• [Working data]
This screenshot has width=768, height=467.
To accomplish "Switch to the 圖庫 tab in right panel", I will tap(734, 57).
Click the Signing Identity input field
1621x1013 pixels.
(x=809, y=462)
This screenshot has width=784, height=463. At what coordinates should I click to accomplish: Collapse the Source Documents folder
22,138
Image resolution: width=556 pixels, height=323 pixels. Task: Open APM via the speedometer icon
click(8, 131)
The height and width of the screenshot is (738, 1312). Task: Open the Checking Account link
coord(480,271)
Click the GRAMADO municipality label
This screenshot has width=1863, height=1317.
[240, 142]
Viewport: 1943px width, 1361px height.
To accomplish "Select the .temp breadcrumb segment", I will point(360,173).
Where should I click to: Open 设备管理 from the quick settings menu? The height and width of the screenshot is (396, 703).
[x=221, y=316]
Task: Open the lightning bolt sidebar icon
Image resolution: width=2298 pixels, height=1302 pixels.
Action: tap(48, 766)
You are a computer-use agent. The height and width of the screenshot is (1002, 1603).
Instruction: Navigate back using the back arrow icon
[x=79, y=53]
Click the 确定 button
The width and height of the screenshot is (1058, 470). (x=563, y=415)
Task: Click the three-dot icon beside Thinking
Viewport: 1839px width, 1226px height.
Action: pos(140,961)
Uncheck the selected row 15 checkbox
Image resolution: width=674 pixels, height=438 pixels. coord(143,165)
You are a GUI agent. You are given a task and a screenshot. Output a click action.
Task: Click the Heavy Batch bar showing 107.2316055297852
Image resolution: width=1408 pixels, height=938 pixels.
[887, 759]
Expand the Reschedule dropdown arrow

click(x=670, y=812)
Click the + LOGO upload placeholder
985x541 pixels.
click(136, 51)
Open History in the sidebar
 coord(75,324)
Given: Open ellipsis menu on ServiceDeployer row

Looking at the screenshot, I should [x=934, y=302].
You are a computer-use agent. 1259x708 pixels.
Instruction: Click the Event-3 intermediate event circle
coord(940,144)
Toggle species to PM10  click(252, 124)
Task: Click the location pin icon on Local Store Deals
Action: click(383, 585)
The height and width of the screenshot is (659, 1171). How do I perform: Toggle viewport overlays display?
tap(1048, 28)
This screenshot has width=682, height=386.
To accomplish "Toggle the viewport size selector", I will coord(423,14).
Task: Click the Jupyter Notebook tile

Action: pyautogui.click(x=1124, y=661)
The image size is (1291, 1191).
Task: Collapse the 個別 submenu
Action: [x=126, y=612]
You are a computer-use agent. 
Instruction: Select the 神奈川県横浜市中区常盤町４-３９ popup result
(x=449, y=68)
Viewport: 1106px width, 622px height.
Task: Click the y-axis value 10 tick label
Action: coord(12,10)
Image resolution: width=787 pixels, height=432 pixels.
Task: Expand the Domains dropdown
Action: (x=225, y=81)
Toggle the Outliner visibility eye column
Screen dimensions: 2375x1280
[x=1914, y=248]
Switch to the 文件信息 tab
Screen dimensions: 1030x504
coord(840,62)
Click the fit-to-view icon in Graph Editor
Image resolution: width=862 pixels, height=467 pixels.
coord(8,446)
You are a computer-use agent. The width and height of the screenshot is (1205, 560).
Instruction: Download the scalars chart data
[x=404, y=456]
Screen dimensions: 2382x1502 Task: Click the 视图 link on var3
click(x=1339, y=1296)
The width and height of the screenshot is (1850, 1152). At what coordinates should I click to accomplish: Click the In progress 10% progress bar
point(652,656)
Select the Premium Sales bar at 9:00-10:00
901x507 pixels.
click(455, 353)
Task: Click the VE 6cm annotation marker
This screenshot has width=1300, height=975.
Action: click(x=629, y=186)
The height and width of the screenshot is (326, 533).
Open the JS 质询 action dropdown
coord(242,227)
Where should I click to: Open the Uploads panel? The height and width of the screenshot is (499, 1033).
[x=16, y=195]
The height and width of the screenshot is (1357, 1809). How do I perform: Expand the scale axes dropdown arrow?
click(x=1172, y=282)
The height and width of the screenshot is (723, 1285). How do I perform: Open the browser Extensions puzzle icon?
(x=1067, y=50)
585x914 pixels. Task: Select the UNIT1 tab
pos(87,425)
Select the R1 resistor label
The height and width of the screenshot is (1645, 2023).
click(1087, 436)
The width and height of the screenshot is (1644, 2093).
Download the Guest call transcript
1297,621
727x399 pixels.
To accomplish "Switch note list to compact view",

• [Directions for this task] Wherever the string "computer" appears in a line above, copy that line.

• [Completed task]
You are a computer-use agent. The height and width of the screenshot is (1002, 1603).
You are a computer-use agent. 1259x708 pixels.
You are a computer-use agent. 
You are a computer-use agent. The width and height of the screenshot is (1205, 560).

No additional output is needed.